_EXERCISE OBJECTIVE:_
Quote every line from the one containing "Given: Open the Templates sidebar section" down to the one containing "Looking at the", including both of those lines.

_MATERIAL:_
****
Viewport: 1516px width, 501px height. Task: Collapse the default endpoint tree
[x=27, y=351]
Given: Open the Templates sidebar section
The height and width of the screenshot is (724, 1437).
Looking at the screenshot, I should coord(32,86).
****
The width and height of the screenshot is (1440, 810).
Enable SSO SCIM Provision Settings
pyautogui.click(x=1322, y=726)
****
_SOLUTION TO THE EXERCISE:_
Given: Open the Templates sidebar section
The height and width of the screenshot is (724, 1437).
Looking at the screenshot, I should coord(32,86).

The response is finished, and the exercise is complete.